A very important factor that should be taken into consideration when comparing the forecasting methods is their effectiveness, that highlights their capacity to be applied to many other cases and situations, by generalization. From this point of view, our developed method has the ability to be tested and adapted to other datasets recorded by sensors from residential consumers and their appliances. This ability has been proven by the fact that we have implemented the same method to 8 smart homes and we have obtained similar results, as the variations of the performance parameters have been insignificant.

In the analyzed situation, we considered that the consumers had the same energy class, the same brand of appliances. In the future, we aim to refine the method as to take into consideration the energy class of the appliances, the number of inhabitants, their age and certain behavioral characteristics. To this purpose we aim to acquire a future version of the development environment that offers extended support for developing long short-term memory (LSTM) networks, in order to employ deep learning for labeling the households according to certain characteristics therefore refining the forecasting method even more.
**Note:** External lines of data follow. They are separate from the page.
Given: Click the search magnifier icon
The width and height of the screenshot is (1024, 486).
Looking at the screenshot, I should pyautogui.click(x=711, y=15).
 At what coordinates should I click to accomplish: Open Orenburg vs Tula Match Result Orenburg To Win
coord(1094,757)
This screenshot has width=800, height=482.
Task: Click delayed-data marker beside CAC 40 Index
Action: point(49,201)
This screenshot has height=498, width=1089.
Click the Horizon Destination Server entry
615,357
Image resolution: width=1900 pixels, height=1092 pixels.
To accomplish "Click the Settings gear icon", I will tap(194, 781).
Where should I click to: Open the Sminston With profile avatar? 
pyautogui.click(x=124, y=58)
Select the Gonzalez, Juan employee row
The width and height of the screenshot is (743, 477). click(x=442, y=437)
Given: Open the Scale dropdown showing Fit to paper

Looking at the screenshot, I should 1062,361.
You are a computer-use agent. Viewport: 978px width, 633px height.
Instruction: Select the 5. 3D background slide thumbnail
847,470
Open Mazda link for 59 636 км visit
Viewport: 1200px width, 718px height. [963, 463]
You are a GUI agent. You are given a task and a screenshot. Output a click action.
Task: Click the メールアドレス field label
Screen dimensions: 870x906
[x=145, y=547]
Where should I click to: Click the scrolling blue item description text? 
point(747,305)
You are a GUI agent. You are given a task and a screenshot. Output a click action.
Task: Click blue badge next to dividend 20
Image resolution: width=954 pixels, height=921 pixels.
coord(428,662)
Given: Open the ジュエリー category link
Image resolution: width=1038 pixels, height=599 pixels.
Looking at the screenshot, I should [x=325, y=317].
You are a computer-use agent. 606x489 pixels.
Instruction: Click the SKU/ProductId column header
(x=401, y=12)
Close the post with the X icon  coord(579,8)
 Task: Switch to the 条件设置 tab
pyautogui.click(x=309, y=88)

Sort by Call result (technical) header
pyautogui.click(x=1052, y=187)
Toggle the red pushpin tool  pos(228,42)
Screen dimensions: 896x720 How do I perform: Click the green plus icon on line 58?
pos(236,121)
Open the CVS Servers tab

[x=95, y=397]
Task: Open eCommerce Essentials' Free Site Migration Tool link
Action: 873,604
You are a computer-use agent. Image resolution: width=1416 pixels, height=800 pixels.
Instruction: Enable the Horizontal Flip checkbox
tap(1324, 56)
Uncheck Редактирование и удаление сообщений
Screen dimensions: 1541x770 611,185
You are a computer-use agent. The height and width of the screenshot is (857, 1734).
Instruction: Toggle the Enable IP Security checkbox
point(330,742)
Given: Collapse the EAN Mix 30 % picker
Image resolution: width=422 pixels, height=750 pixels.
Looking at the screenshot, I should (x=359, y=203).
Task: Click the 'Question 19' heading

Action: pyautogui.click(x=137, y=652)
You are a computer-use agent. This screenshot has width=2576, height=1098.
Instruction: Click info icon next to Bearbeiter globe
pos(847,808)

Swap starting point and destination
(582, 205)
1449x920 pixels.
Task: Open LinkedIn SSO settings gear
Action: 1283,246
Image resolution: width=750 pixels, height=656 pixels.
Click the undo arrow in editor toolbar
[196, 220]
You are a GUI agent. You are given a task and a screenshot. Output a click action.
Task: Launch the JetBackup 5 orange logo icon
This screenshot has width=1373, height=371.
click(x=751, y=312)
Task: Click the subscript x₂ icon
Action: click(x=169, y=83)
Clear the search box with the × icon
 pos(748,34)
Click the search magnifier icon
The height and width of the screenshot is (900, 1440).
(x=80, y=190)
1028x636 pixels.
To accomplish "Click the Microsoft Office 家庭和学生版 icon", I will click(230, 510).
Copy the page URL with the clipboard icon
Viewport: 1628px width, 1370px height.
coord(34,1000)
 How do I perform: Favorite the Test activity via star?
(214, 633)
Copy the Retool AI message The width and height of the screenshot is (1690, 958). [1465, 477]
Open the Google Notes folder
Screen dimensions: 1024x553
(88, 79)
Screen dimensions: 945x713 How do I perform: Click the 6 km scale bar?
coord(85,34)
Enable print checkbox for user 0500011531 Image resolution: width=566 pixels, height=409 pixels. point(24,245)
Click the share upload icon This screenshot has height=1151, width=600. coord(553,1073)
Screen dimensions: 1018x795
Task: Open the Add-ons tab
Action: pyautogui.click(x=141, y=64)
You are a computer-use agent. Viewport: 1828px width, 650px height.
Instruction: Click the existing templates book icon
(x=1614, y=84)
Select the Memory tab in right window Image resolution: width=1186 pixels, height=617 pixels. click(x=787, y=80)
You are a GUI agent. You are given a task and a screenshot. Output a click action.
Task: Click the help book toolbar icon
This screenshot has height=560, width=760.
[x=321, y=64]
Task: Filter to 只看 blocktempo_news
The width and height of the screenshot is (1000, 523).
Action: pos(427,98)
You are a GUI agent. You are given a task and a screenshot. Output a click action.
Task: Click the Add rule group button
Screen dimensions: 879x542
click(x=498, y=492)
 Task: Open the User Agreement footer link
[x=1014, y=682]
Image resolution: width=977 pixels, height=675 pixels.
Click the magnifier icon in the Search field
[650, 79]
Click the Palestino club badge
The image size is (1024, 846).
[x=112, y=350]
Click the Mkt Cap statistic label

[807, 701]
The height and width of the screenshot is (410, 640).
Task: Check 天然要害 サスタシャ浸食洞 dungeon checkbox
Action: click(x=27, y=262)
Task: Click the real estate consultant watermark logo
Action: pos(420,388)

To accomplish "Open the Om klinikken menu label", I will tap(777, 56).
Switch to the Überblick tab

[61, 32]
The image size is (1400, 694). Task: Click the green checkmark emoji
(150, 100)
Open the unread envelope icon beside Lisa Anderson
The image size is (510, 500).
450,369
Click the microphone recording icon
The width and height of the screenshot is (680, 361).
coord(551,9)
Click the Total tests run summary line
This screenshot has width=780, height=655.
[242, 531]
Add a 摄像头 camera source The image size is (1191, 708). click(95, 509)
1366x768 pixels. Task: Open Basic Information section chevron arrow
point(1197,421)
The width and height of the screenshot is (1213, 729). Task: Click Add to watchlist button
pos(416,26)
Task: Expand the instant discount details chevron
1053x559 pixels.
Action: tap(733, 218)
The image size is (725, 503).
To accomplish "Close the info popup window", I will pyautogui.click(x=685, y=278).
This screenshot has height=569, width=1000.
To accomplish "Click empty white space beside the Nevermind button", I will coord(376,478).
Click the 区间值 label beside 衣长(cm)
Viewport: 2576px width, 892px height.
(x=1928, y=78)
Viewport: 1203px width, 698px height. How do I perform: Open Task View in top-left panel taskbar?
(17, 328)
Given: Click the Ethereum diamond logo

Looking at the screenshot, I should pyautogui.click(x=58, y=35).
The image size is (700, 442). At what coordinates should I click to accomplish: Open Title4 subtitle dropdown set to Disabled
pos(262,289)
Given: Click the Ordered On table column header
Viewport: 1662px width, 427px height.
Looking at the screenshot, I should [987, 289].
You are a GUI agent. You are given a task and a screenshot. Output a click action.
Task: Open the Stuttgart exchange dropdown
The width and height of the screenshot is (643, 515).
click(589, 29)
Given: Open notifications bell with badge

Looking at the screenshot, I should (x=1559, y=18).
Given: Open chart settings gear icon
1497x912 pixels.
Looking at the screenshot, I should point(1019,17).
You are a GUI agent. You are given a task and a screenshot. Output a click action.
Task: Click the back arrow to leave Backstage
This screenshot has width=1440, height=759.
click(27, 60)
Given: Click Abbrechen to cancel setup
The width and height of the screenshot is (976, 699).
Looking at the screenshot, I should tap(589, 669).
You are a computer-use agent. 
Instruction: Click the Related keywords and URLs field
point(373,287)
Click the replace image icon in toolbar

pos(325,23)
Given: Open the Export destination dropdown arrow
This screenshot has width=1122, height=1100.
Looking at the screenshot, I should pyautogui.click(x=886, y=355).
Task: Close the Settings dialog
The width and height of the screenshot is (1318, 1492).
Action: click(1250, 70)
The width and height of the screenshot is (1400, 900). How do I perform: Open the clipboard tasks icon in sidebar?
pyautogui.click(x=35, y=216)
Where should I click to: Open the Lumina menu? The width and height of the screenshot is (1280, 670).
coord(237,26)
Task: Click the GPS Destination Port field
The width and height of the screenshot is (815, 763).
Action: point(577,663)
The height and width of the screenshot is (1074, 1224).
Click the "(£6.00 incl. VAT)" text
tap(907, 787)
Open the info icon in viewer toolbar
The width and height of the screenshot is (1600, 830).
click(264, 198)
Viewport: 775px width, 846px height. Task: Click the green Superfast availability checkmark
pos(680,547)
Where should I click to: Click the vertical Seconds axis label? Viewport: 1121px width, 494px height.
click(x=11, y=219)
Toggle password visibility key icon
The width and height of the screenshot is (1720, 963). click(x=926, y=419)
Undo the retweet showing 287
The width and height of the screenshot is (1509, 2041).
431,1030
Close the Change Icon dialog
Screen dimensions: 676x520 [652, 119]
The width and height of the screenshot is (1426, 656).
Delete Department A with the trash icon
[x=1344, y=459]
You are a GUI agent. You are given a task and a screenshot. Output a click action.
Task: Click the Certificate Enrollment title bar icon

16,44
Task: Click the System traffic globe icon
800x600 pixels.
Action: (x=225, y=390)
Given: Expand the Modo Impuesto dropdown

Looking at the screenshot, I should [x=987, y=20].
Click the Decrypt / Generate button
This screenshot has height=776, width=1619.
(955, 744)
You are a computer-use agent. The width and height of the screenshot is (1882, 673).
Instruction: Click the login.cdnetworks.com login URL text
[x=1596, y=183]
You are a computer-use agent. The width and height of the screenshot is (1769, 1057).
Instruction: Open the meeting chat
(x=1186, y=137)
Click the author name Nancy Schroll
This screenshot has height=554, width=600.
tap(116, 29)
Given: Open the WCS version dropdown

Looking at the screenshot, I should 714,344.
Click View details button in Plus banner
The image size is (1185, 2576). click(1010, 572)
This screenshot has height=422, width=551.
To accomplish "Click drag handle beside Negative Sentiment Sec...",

Another aspect that we intend to improve in our future work consists in optimizing the retraining process, taking into account that at this moment the forecasting networks must be retrained at the end of each forecasted month, using the real values recorded by the sensors, in order to at least preserve and even improve the forecasting accuracy.

As in the case of many other scientific papers, our developed forecasting method does not guarantee an optimal solution, but just the fact that we have chosen the best available solution of those corresponding to this methodology, by choosing the most appropriate combination of the various parameters involved. However, by validating the method, as well as by comparing the obtained results with others from the literature, we can conclude that our developed method represents a viable, accurate alternative to those already existing in the literature and it can be compiled, incorporated into the cloud solution, delivered to the contractor and used in a production environment.

5. Conclusions

Our devised method offers very good prediction results for a time horizon of 10–12 days and good results for up to 31 days, being a useful tool for the contractor, having the prospects of being incorporated in a cloud solution that is useful to both the consumers and the operators.

The compiled method incorporated in the cloud solution is useful to the consumers in terms of optimizing their electricity consumption, choosing the best billing plan or receiving notifications in real time that can help them in the decisional process or even altering their consumption behavior in a beneficial way.

In what concerns the operators, they can provide to the consumers the necessary equipment to monitor the appliances and credentials to access the cloud solution for a certain monthly fee, while being able to offer more and more flexible services to their customers and store with the consent of their customers, anonymized data that can provide valuable insight when tailoring their market offers to the customers behavioral needs.